Outside instructor Margene Lenamon’s classroom last week at Lee College, a masking-tape outline on the floor — mimicking the chalk outlines of bodies found at grisly crime scenes — welcomed high school students into a lesson centered on forensic science.
Inside the classroom, students found laboratory tables piled high with bone fragments, x-rays, microscopes and kits to be used for collecting and examining DNA. College students stood close by, ready to offer a helping hand.
“We want you to interact, we want you to pick up, we want you to look at, we want you to do,” Lenamon told the students, who were among more than 400 registered participants of the college’s STEM Day event held Friday, Feb. 28, to encourage exploration of science, technology, engineering and math.
Sophomores, juniors and seniors from eight nearby school districts were invited to Lee for STEM Day, which was funded through a federal STEM grant for Hispanic-serving institutions. The students rotated through the Gray Science Building and had their pick from a wide variety of interactive, informational sessions created and led by college instructors.

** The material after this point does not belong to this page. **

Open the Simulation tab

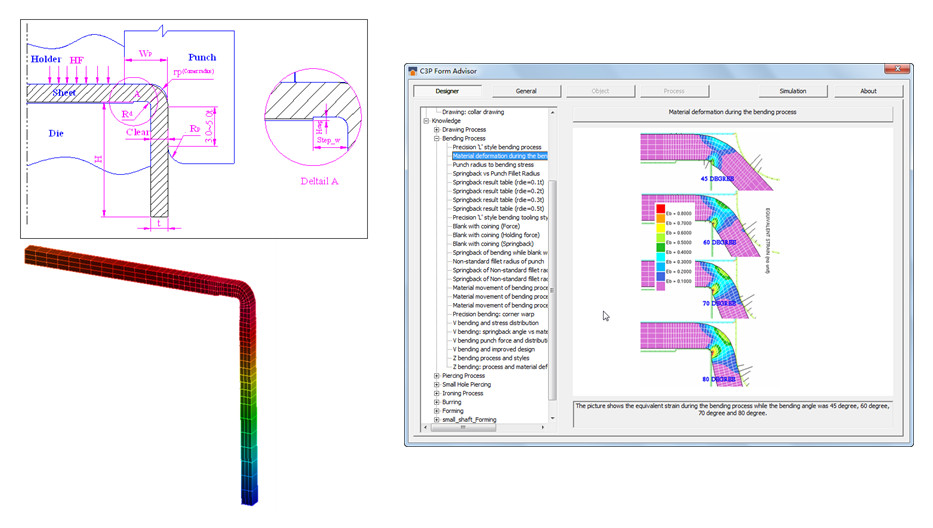coord(792,91)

In one room, a group of sophomores shared their career aspirations with instructor Yinfen Yen in a session about microbes. In another, students donned safety goggles and mixed glue, borax and water to create a bouncy, rubbery “slime” in a session about chemistry and polymers. There were also sessions about the harmonic structure of music as sound waves, forensic ballistics, the human body, environmental science and even the process of refining oil.
“Our goal is to inspire students to look at STEM fields and show them what’s really out there,” said instructor Evan Richards, who coordinated the event and taught a popular session where students used computer software to program robots. “I really want to awaken their minds to all that is possible.”